Helena tiene veinte años y trabaja en el cine clásico de la pequeña localidad donde vive con su madre, su tía y Pirata, un cerdito vietnamita.Su padre desapareció cuando era tan solo una niña, dejándole, entre otros recuerdos, un colgante en forma de mariposa que pende de su cuello como amuleto.Suele eludir el mundo de lujo que rodea a Álex, su caprichosa mejor amiga, pero una noche acude invitada a un exclusivo evento. A partir de entonces su vida da un giro de 180 grados al conocer a un grupo de personas fascinantes, quienes la introducen en una espiral de acontecimientos que lo cambiará todo...

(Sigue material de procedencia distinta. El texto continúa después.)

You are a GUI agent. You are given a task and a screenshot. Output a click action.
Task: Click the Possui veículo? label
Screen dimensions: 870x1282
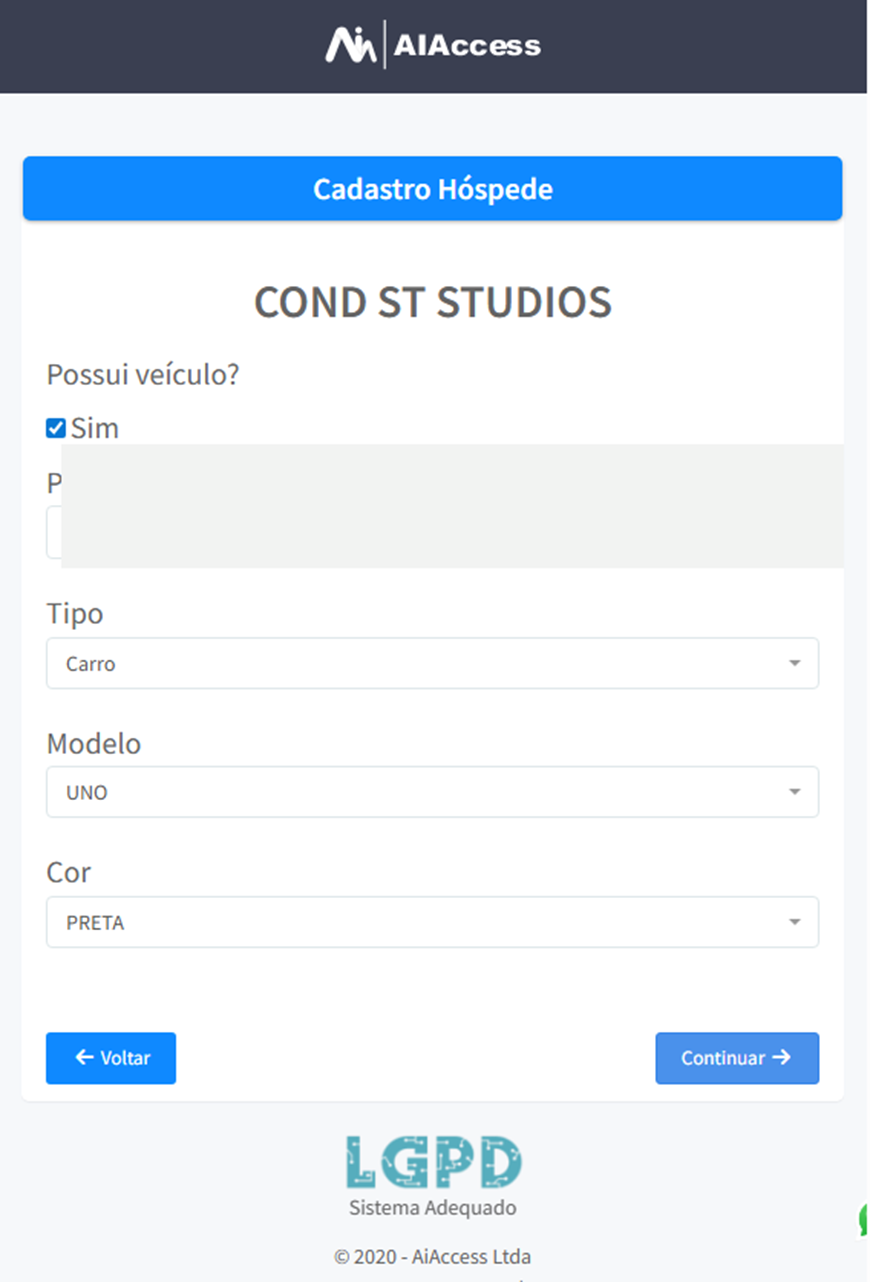pyautogui.click(x=143, y=376)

Si se fraguase una batalla entre seres sobrenaturales, ¿podría un simple peón decidir la partida?
Esplendor, libro 1 de la bilogía Crónicas de Luz y Oscuridad.
© Lucía Arca Sancho-Arroyo
De la corrección: Antonia Cuenca Honrubia
De la maquetación: Carolina E. Varela
Imagen de la portada: Fotolia
Diseño de portada: Marisa López Moreno
Ilustraciones interiores: Zínnabar y Sara Bea
ISBN-13: 978-1495984440
ISBN-10: 1495984443
Todos los derechos reservados.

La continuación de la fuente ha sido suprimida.